=== Task to carry out ===
When you have gone through the records below, state only how many lines include the word "Google".
----------------
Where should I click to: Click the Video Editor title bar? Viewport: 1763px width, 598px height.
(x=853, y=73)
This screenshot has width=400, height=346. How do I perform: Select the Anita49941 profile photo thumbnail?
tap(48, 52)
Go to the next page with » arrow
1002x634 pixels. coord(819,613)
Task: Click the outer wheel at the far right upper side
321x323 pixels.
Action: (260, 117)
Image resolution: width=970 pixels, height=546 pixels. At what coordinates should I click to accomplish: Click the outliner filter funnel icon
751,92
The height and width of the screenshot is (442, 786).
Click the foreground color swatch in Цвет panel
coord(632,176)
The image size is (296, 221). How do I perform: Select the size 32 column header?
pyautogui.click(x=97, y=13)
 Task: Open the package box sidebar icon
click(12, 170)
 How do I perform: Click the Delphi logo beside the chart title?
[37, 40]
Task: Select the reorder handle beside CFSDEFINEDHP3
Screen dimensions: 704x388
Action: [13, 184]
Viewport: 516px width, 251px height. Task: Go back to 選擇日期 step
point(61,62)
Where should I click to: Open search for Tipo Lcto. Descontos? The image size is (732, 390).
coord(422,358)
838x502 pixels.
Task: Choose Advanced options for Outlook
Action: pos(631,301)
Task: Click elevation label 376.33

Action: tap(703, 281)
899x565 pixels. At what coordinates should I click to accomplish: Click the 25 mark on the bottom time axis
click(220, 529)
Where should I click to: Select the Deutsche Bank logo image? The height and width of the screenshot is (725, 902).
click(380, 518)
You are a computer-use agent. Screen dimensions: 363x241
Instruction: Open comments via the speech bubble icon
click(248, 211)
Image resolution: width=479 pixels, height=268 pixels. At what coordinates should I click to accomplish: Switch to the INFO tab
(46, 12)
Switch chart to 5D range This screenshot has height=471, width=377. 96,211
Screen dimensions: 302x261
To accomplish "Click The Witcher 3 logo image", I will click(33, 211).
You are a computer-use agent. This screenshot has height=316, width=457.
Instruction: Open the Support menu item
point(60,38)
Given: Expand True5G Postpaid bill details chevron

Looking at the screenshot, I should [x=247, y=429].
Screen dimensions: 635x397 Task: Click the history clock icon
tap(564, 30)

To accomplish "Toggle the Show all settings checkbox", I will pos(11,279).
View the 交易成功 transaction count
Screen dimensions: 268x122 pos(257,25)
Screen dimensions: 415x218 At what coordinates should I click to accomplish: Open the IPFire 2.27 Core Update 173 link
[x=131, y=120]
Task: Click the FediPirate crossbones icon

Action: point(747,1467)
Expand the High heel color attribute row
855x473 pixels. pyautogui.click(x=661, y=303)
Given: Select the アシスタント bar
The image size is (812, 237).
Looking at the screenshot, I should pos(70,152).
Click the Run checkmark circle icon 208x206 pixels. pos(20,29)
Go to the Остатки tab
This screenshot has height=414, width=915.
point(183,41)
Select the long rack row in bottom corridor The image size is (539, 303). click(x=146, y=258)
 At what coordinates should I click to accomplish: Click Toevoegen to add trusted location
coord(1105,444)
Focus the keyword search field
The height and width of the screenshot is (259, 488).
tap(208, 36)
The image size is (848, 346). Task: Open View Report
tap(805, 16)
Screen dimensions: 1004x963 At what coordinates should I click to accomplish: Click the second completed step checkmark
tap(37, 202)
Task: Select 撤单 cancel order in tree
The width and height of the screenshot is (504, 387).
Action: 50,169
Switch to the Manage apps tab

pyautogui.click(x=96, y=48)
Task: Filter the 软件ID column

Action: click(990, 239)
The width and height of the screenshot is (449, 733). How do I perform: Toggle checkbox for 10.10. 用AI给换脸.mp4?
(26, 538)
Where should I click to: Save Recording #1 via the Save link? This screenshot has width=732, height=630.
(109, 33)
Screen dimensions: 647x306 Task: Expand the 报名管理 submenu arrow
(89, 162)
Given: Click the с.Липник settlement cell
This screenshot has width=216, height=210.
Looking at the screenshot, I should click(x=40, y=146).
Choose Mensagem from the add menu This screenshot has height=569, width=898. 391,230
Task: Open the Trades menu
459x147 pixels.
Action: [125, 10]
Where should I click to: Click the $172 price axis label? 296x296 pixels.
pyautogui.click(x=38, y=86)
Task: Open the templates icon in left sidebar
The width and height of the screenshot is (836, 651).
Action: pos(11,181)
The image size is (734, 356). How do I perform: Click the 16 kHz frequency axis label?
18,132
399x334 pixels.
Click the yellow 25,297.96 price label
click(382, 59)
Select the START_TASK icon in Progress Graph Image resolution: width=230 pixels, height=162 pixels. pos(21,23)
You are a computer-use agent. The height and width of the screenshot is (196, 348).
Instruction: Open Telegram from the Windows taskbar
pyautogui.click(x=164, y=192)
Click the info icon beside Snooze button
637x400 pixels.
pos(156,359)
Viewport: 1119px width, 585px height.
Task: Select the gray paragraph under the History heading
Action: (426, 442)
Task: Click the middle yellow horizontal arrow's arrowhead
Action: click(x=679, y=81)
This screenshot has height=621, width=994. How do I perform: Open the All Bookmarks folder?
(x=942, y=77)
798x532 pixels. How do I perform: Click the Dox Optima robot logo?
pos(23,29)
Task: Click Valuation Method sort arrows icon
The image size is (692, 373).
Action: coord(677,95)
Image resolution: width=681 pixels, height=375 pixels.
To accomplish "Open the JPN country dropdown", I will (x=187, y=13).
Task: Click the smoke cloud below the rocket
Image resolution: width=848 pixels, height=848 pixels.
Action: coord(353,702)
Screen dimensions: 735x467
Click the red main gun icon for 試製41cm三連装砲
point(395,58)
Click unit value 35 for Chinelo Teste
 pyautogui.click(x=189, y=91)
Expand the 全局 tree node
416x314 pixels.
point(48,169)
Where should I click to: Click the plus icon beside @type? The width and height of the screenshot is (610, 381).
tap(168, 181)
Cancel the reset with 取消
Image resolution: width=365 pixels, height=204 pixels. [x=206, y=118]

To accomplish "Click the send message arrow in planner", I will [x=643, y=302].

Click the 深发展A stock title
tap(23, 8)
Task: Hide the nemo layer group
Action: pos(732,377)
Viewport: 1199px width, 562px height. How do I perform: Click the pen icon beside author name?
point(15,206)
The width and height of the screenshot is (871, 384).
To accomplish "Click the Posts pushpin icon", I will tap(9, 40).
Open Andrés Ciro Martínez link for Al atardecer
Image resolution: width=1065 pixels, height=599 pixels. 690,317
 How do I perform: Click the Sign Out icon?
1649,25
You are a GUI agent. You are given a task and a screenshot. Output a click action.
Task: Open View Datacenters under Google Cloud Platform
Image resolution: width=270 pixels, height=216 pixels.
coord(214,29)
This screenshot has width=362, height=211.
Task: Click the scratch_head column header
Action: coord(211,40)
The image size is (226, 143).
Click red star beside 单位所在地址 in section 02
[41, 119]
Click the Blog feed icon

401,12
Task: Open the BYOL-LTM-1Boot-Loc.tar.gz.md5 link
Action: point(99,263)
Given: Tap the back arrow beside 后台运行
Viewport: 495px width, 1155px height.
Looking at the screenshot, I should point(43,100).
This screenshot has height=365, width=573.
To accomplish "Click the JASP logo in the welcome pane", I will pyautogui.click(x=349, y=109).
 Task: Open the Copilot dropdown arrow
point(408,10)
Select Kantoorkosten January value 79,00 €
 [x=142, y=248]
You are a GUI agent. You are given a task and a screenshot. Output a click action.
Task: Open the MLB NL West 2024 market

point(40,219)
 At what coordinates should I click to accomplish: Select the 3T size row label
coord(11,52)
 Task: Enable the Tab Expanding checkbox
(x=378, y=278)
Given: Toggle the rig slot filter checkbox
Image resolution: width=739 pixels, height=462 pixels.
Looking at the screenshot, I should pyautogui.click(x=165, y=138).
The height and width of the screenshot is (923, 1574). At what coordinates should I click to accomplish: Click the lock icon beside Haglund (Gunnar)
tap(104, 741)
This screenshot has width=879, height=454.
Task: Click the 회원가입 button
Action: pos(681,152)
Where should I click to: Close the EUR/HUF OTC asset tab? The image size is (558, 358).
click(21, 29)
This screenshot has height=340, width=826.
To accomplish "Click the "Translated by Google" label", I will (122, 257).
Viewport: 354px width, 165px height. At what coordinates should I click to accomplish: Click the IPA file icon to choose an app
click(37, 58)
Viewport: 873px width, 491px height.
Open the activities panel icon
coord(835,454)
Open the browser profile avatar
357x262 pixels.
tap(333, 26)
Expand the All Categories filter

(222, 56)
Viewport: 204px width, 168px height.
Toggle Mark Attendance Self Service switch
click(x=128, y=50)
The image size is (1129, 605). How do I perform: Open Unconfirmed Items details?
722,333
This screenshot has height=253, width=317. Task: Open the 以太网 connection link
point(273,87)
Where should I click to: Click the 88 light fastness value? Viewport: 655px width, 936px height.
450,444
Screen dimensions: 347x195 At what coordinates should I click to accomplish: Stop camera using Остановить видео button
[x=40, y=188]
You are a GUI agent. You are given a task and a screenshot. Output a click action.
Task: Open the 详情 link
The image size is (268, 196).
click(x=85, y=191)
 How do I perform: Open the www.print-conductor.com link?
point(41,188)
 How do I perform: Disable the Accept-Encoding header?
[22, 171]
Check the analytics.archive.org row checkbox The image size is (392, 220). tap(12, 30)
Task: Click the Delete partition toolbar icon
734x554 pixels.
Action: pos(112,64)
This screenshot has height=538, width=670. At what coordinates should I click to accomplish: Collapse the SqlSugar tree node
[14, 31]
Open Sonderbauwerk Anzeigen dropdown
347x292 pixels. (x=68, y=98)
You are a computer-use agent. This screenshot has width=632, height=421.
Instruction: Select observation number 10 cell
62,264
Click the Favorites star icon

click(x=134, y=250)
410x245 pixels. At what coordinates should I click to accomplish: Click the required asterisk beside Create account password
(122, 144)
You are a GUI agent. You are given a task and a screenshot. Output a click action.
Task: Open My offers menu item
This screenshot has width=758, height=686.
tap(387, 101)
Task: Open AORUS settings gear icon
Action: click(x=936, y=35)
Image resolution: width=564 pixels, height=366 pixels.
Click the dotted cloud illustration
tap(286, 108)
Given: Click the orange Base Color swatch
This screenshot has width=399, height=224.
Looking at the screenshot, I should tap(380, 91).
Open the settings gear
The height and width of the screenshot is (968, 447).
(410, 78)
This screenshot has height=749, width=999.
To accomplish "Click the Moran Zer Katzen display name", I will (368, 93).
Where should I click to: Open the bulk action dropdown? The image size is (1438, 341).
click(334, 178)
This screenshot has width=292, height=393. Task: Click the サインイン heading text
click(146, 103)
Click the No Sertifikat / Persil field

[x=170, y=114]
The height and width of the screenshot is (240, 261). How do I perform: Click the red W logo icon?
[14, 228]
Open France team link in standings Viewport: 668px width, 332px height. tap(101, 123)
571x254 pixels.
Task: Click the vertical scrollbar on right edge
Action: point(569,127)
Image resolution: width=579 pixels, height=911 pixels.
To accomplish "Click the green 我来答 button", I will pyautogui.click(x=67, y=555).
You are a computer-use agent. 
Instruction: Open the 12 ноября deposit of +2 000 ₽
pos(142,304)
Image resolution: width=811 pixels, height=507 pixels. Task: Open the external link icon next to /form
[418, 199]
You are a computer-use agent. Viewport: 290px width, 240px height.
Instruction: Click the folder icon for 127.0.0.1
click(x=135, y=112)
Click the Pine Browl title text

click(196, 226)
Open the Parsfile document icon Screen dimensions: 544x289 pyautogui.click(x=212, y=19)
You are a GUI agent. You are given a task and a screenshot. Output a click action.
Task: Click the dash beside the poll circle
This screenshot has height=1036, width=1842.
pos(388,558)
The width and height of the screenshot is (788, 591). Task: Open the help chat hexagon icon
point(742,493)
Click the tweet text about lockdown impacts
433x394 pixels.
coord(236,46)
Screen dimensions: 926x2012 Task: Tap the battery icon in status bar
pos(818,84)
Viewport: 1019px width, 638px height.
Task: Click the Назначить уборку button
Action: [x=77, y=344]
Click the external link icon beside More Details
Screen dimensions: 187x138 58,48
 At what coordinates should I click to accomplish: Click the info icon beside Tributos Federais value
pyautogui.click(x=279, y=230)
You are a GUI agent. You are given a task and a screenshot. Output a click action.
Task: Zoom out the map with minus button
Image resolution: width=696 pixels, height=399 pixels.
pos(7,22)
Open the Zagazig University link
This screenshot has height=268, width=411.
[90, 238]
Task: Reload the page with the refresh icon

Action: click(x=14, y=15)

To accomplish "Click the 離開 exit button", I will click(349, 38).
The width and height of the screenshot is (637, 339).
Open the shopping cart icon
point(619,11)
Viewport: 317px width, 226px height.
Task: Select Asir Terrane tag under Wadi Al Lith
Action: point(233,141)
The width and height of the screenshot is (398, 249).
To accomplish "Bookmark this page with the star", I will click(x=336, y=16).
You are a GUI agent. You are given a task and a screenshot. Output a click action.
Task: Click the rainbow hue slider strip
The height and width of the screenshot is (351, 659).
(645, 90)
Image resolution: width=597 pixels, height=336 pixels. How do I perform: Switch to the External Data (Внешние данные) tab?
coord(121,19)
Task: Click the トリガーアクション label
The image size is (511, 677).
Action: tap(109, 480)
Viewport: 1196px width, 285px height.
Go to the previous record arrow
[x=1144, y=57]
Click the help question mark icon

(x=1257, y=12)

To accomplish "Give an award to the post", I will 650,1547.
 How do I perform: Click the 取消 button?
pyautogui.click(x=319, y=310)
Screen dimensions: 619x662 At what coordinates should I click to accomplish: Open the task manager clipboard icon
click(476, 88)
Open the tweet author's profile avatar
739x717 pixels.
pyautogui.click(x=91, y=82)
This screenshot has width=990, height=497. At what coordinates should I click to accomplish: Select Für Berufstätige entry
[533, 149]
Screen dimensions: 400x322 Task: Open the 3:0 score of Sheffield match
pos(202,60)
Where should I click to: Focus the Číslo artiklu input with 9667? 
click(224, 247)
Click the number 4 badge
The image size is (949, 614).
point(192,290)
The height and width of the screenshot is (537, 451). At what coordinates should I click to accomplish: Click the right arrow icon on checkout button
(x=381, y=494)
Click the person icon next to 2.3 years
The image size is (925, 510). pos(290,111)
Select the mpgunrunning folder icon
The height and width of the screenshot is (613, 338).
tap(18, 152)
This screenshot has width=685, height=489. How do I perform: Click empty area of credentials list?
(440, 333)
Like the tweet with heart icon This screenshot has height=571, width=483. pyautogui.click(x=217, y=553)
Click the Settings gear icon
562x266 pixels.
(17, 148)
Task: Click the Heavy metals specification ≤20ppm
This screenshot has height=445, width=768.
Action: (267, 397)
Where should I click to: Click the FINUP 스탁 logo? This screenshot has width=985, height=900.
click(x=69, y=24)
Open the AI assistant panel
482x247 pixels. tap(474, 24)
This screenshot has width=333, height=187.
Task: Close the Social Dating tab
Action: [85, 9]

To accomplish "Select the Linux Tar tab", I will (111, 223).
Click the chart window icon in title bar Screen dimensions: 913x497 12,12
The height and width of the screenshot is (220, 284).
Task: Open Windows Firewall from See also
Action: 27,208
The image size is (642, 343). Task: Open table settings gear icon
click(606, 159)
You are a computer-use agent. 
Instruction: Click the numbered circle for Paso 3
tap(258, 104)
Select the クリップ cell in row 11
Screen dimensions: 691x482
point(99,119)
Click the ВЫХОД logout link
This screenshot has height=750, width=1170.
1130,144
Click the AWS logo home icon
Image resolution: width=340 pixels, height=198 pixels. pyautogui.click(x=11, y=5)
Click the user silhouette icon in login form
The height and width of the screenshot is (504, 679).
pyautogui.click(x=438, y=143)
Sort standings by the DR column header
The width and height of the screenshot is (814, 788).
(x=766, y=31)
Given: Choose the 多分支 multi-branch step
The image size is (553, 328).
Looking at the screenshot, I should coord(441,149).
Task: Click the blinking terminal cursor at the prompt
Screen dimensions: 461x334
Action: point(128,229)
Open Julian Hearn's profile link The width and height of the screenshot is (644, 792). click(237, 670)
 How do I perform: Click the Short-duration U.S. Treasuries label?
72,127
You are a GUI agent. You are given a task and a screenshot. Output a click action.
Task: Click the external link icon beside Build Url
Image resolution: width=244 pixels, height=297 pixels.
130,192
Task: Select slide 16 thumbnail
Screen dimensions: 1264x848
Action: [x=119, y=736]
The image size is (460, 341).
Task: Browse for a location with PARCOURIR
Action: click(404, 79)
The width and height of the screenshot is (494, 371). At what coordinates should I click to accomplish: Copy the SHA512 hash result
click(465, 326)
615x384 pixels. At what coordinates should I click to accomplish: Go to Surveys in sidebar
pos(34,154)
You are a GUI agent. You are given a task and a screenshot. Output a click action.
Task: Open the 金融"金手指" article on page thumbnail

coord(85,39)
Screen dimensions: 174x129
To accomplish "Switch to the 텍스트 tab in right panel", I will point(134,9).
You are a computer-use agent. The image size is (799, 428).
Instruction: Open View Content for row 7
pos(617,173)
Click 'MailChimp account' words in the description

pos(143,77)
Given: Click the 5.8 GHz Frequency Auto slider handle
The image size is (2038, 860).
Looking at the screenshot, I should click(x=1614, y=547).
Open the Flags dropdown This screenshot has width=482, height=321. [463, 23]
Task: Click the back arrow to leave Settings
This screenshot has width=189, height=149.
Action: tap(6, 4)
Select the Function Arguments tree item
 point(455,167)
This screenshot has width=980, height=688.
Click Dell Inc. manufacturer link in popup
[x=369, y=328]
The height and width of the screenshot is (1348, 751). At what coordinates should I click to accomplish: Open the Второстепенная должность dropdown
----------------
=== Exercise result ===
2